(作業の目的): 下の化学物質についての文章から、「2. 技術の3要素と化学物質」を含む言葉で始まり「薬剤をいう』となっています。」で終わる部分を、一字も変えずに書き写してください。

(抜粋):
○ ○ ○ ○ ○ ○ ○

2. 技術の3要素と化学物質
技術は3つの要素から成り立っています。それらは化学物質(材料)、エネルギーそして情報です。以下、化学物質の効用そして化学物質と環境問題とのかかわりを考えていきます。
<1>化学物質とは
化学物質とは何でしょうか。広辞苑によると『物質のうち特に化学の研究対象となるような物質を区別していう語。純物質にほぼ同じ』と書いてあります。例えば、医薬品・農薬・食品添加物などであり、用途によっていろいろな名前が付いていると理解してください。一般的に化学物質というと合成した物質というイメージがありますが、天然の物も同じように化学物質と考えます。
<2>化学物質の効用
まず、化学物質の中で農薬について考えてみましょう。「農薬」と聞くと悪いイメージを持つ人が多いと思います。環境汚染の最たる物であるとか、やはり食品は無農薬がいいとか、農薬に嫌悪感を持つ人が非常に多いようです。農薬とは農薬取締法によると『農作物を害する菌、線虫、ダニ、昆虫、ネズミその他の動植物またはウィルスの防除に用いられる殺菌剤、殺虫剤、その他の薬剤および農作物等の生理機能の増進または抑制に用いられる成長促進剤、発芽抑制剤その他の薬剤をいう』となっています。

○ ○ ○ ○ ○ ○ ○

(抜き出したデータ):
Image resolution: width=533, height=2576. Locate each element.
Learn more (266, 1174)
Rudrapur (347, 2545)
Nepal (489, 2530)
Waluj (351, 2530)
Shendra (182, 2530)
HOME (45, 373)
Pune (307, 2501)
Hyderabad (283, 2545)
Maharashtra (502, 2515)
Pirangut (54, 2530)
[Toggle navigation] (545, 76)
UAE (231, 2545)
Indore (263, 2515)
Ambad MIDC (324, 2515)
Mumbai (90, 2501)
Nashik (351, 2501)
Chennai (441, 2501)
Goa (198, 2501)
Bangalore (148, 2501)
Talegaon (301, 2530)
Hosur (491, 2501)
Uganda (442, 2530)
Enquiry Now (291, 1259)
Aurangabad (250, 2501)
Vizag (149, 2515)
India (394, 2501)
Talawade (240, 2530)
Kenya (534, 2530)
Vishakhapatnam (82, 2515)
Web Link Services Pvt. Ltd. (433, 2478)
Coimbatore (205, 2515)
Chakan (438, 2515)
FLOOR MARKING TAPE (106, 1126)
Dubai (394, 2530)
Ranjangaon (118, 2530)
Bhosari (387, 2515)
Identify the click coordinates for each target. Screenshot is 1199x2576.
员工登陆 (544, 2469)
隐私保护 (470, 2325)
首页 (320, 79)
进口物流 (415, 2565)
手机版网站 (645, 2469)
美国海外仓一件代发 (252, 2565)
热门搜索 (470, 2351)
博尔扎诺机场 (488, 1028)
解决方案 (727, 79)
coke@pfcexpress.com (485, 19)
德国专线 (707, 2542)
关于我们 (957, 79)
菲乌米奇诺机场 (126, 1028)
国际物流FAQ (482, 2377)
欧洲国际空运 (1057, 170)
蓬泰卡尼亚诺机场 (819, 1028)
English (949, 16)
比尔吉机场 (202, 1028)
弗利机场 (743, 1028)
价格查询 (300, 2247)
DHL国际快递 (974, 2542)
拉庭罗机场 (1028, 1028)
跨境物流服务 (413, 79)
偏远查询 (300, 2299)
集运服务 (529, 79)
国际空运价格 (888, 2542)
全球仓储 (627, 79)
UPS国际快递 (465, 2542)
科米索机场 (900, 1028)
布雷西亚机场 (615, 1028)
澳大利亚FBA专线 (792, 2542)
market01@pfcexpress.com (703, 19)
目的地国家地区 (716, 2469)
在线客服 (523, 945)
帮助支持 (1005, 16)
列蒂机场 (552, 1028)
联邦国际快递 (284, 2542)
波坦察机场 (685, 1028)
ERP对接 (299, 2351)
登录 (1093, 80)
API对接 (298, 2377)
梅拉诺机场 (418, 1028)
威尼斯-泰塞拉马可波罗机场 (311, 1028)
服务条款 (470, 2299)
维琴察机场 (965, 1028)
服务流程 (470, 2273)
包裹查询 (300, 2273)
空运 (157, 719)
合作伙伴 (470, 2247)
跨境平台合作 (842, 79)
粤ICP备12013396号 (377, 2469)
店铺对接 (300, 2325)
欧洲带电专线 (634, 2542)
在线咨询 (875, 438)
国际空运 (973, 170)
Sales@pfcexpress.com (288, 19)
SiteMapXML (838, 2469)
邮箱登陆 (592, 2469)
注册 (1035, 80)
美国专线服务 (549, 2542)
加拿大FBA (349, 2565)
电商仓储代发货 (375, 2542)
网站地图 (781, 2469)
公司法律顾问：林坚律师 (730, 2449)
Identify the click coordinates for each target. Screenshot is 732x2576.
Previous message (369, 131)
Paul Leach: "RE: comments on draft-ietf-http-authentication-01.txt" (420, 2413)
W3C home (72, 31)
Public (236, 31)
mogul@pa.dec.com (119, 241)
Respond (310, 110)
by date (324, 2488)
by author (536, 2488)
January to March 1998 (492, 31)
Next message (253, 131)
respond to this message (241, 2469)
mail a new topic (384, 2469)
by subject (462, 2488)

○ ○ ○ ○ ○ ○ ○

(作業の答え):
2. 技術の3要素と化学物質
技術は3つの要素から成り立っています。それらは化学物質(材料)、エネルギーそして情報です。以下、化学物質の効用そして化学物質と環境問題とのかかわりを考えていきます。
<1>化学物質とは
化学物質とは何でしょうか。広辞苑によると『物質のうち特に化学の研究対象となるような物質を区別していう語。純物質にほぼ同じ』と書いてあります。例えば、医薬品・農薬・食品添加物などであり、用途によっていろいろな名前が付いていると理解してください。一般的に化学物質というと合成した物質というイメージがありますが、天然の物も同じように化学物質と考えます。
<2>化学物質の効用
まず、化学物質の中で農薬について考えてみましょう。「農薬」と聞くと悪いイメージを持つ人が多いと思います。環境汚染の最たる物であるとか、やはり食品は無農薬がいいとか、農薬に嫌悪感を持つ人が非常に多いようです。農薬とは農薬取締法によると『農作物を害する菌、線虫、ダニ、昆虫、ネズミその他の動植物またはウィルスの防除に用いられる殺菌剤、殺虫剤、その他の薬剤および農作物等の生理機能の増進または抑制に用いられる成長促進剤、発芽抑制剤その他の薬剤をいう』となっています。